ULTRAVIOLET RESONANCE RAMAN-STUDY ON PURPLE AND BLUE MEMBRANES OF HALOBACTERIUM-HALOBIUM

Two hundred and forty and 213 nm excited resonance Raman spectra of purple membrane (PM) and blue membrane (BM) of Halobacterium halobium were studied. Generally intense Trp scattering and a strong relative intensity of the W3 band at 1553 cm-1 in the 240 nm spectrum of PM indicate red-shifted Bb absorptions of some Trp sidechains. A high intensity ratio of Trp doublet at 1360 and 1340 cm-1 suggests interactions with highly hydrophobic Trp environments. These Trp are not strongly H-bonded and their N1 sites are located in positions easily reached by solvent water molecules. Tyrosines are also in very hydrophobic environments and H-bonded. The mainchain consists of normal and distorted alpha-helices whose amide NH are hardly deuterated in D2O suspension, and some NH exchangeable irregular segments on the membrane surface. Upon acidification, the ratio of Trp doublet with 240 nm excitation decreases concomitant with increase in retinal absorbance at 600 nm, and the W3 relative intensity and overall Trp scattering also decrease.
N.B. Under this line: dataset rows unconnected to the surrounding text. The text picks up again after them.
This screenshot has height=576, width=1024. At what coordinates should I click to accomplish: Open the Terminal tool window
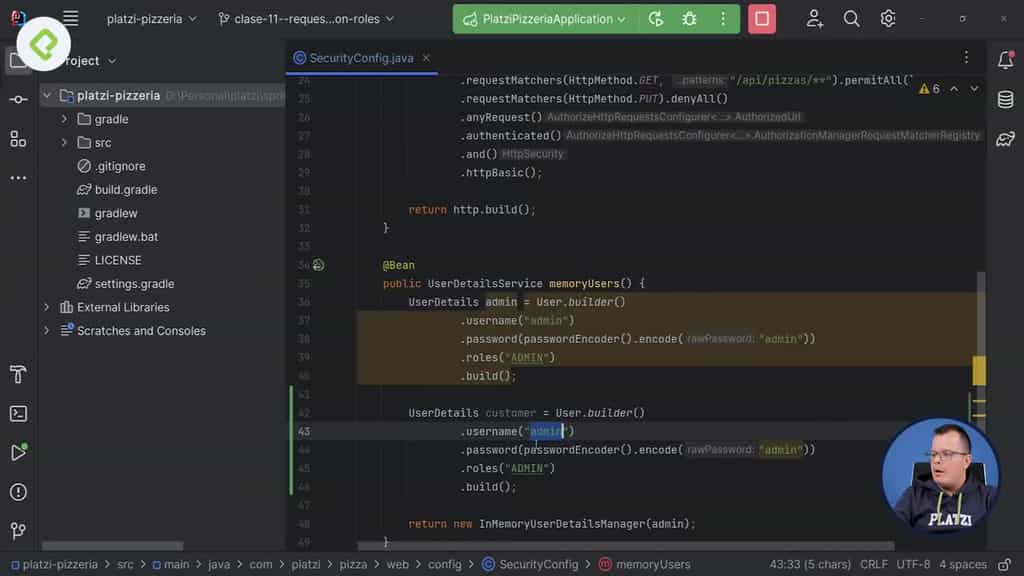coord(20,413)
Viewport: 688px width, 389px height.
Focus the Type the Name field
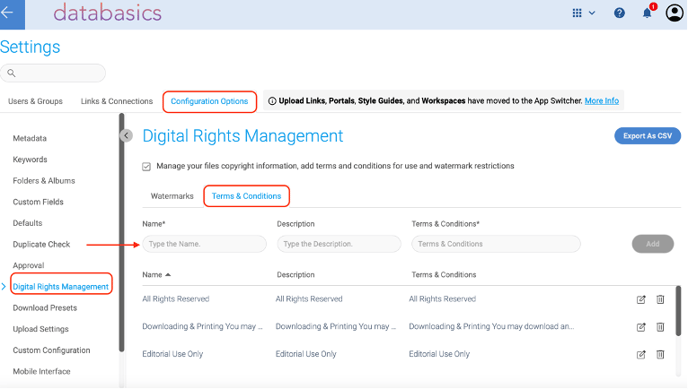coord(204,244)
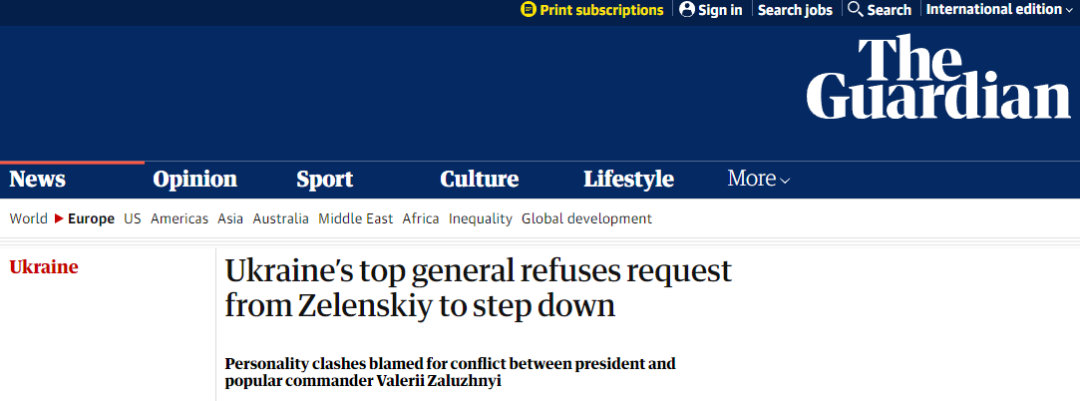Click the red triangle beside Europe

pos(59,219)
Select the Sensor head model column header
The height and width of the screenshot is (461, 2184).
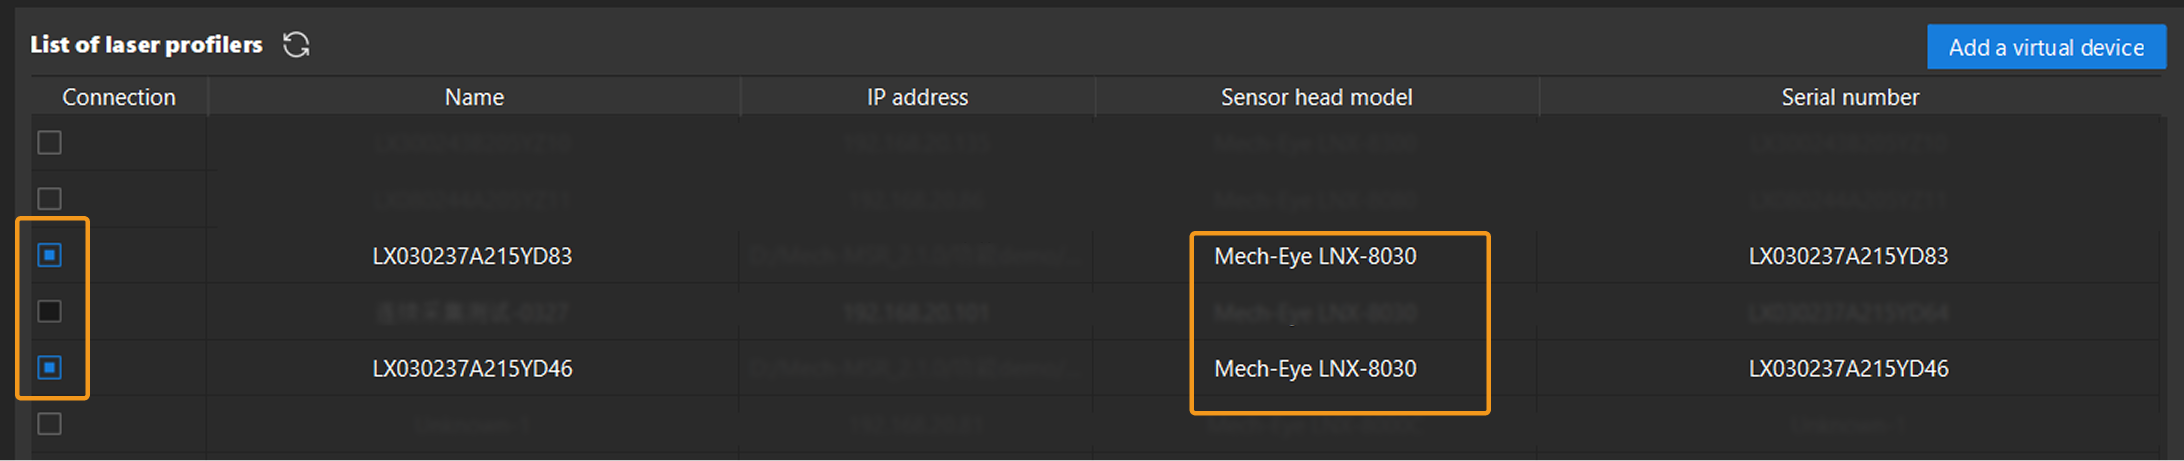1316,97
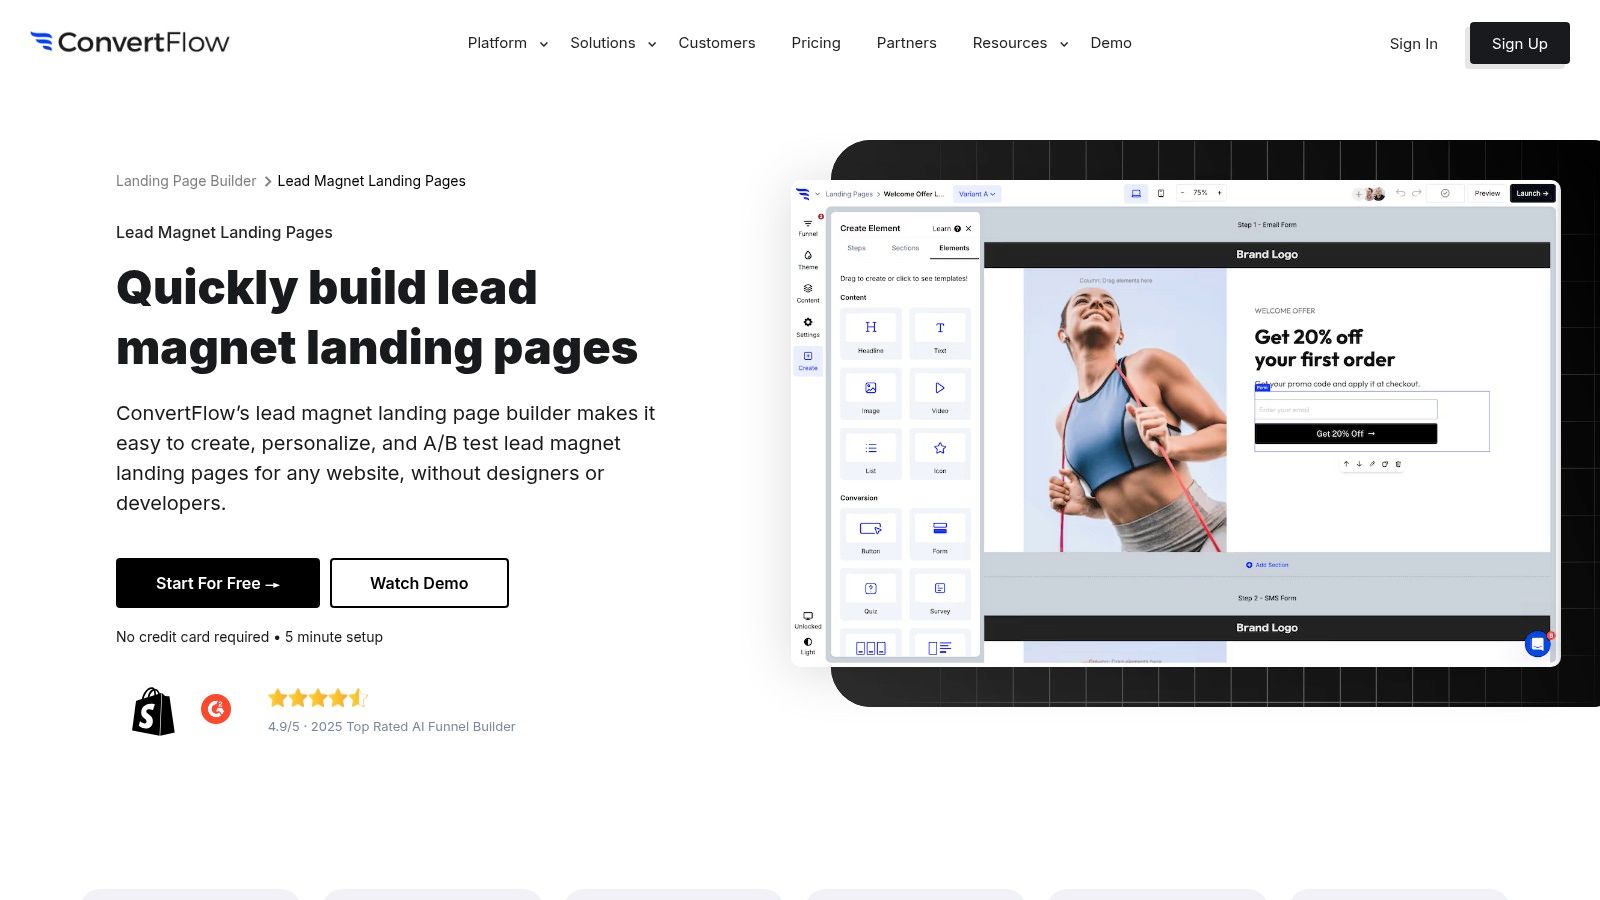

These observations strongly indicate that the counterpart of Trp interactions in PM is the retinal and that the interactions partly diminish upon acidification. The Tyr environment also changes with the color. Although the 240 nm amide I intensity is greater in acid BM than in PM, the change is not related to the color change because the amide I intensity of deionized BM is practically the same as that of PM. The amide I intensity increase in acid BM is ascribable to a structural change of the surface peptides due to acid induced aggregation.